The file containing the learned weights for the trained network can be found on the uboonegpvms at /uboone/data/users/mmr/prongCNN/ResNet34_recoProng_5class_epoch20.pt
This is what you can use as input for the --model_path arguments in the scripts from the "Evaluation" and "Running the network without preprocessing" sections above.
The network was trained using the options discussed in the "Training" section on all DLGen2 prongs from the run3b bnb nu and intrinsic nue overlay samples. More specifically, these input prongs were taken from the following samweb definitions:
- prodgenie_bnb_overlay_run3b_ssnet_wc_v2_nocrtremerge_run3b_ssnet_merged_dlreco
- prodgenie_bnb_intrinsic_nue_overlay_run3b_ssnet_wc_v2_nocrtremerge_run3b_ssnet_merged_dlreco
I ran all the reco prongs attached to reco neutrino vertices in these samples through the preprocessing scripts described in the "Preprocessing" section.
To evaluate the network, I pulled out 2000 prongs per particle class (for a total of 10,000 prongs) for the validation sample using the scripts described in that section. Since I first aggregated the prong images in a single file before pulling out these 10,000 prongs for validation, I do not have separate file lists for training and evaluation prongs. However, the prong image root files generated during preprocessing contain the run/subrun/event information for every prong, so if needed you can take a look at the training and validation image files to see which events ended up in which sample (training or validation).
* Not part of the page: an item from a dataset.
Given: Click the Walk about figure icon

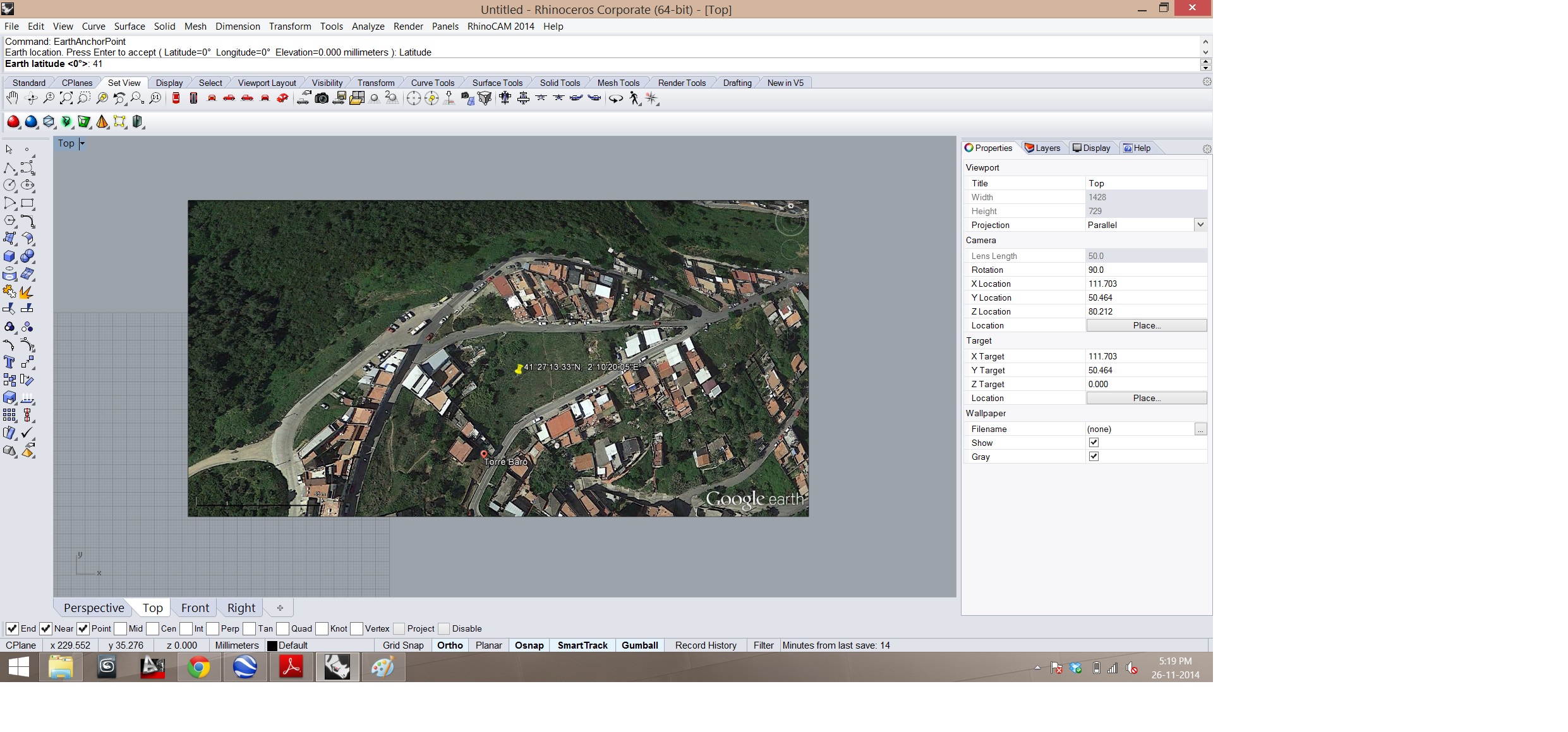Looking at the screenshot, I should pos(634,98).
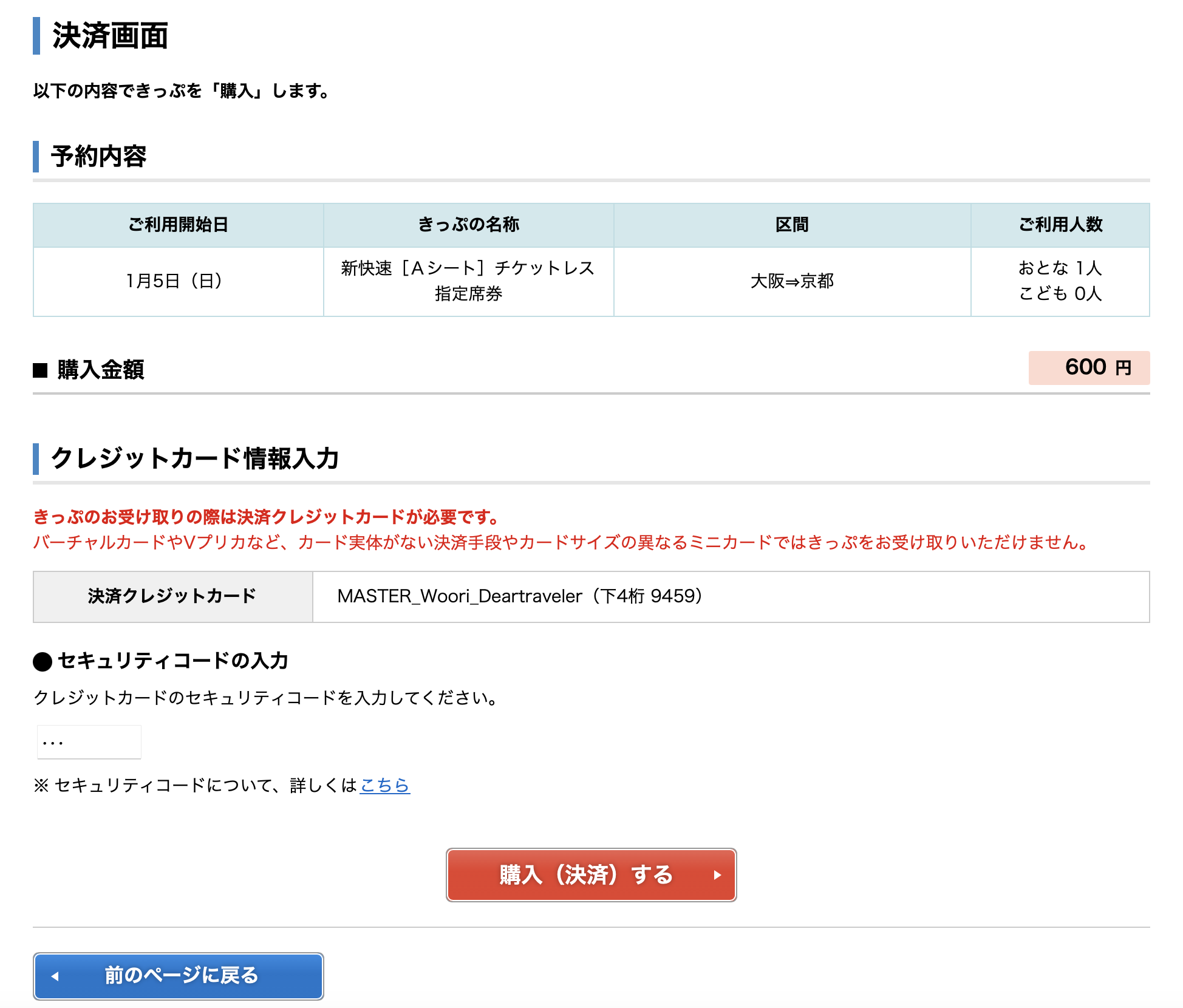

These training and validation prong image files can be found on the uboonegpvms at
- /uboone/data/users/mmr/prongCNN/prongCNN_reco_v2me05_images_file_run3bNuAndNueOverlays_preprocess_v03_cleaned_minHit10_noSecondaries_noPurityCut_2000PerClassVal_train.root
- /uboone/data/users/mmr/prongCNN/prongCNN_reco_v2me05_images_file_run3bNuAndNueOverlays_preprocess_v03_cleaned_minHit10_noSecondaries_noPurityCut_2000PerClassVal_test.root
- /uboone/data/users/mmr/prongCNN/prongCNN_reco_v2me05_images_file_run3bNuAndNueOverlays_preprocess_v03_cleaned_minHit10_noSecondaries_noPurityCut_2000PerClassVal_test_lowPurityRemoved.root
There is one training file and two validation files. The difference comes from the cleaning script (clean_reco_image_file_5class.py) discussed in the "Preprocessing" section. All three were produced with the options -pS 0.8 and -nH 10. The training file and both validation files were all originally produced without a minimum dominant particle purity threshold (-pD 0). The validation file with the "lowPurityRemoved" flag was passed back through the cleaning script with -pD 0.6 to remove prongs with purity < 60%. I found that including the low purity prongs in the training sample did not worsen the network's performance on high-purity prongs, so they were included for training. But you can't assign a robust particle label to a prong if it doesn't have a single simulated particle that generated the majority of it's visible energy, so I also included a validation sample with a minimum dominant particle purity threshold of 60% to evaluate the network's particle classification performance (hence the two validation files).